Under the circumstances, whether in Greece or Los Angeles, why would any sane officer stand in the path of a rioter and a Molotov cocktail lobbed at, say, a small convenience store? Never mind that the store bears no relationship to the rioter’s stated grievance or that it represents the hopes, dreams, and livelihood of some hardworking citizen who is making a living, paying taxes, contributing to society, and playing by the rules. To the rioter, it’s a convenient target. It is a toy for an out-of-control child to smash. To the officer, it may be property that can be replaced, unlike human life. Depending on rules of engagement officially or unofficially imposed by the officer’s political leadership, and depending on the level of hostile media scrutiny present, the officer’s hands may be so thoroughly tied that intervening in such a case is impossible. So, here we have another parallel between Athens and Los Angeles. Yet there is one more left to note.

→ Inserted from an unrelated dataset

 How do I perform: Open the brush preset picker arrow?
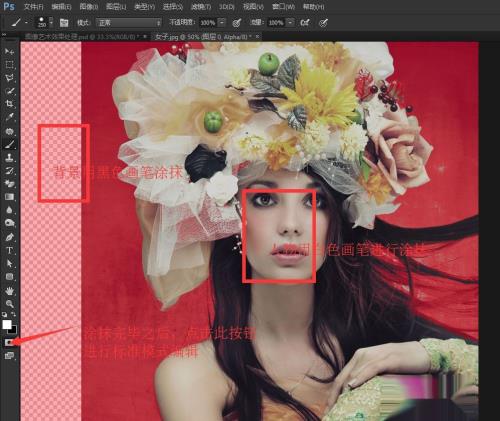(x=51, y=22)
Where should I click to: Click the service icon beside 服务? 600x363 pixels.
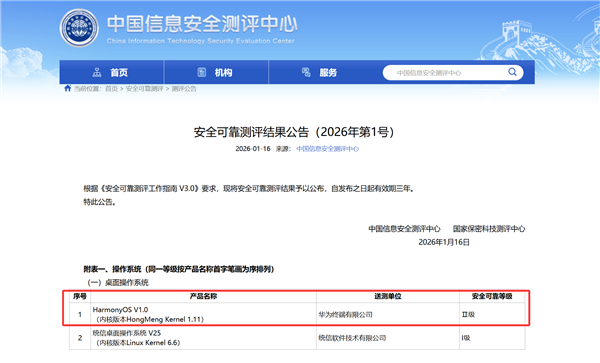pyautogui.click(x=306, y=72)
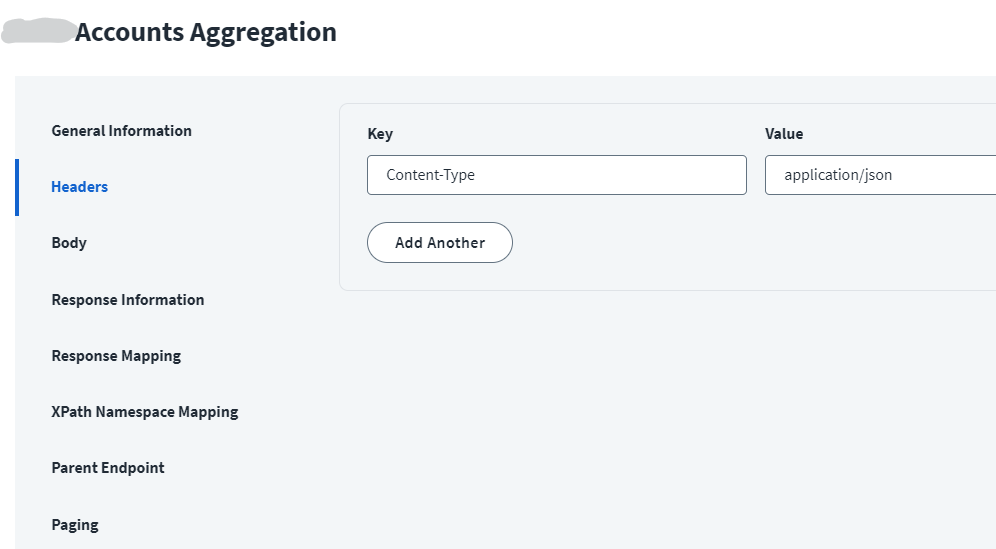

A Shopkeeper’s Alternative

Somewhere, in a virtual footnote lost in the greater media coverage, the notion of self-defense surfaces. In Greece, shopkeepers started fighting back to defend their own stores and livelihoods. They could no longer wait for a dithering government to decide to do anything for them. Nor could they wait for rioting anarchists to realize that the shopkeepers were unconnected to their stated grievances. They had their livings to defend. So they started physically confronting the rioters to defend their businesses. Perhaps in our society, which is more diverse and modern, such actions would strike us as unseemly. So it appeared to be during the L.A. riots. One group of immigrant Americans stood out from this crowd, however: Korean American shopkeepers. Just like the Greek merchants finding themselves with too much to lose, they mobilized in their own defense. Only the Koreans cranked it up a notch. They formed revetments and foxholes with bags of rice in front of their stores. And they stood guard with rifles on rooftops. Pretty soon, it became clear to social activist rioter and criminal looter alike that if you wanted to visit mayhem in real or stated sympathy for Rodney King, you better stay clear of Korean businesses. And there we see a cost-benefit analysis still taking place and guiding actions, even in times of crisis and unrest.

One wonders how much the basic tools of positive and negative reinforcement could be better applied to such riots than all the hand-wringing and apologizing and political spinning tend to accomplish. There comes a time when actions speak louder than words. Anarchists seem to have figured this out, but are counting on their targets being slow to realize the same.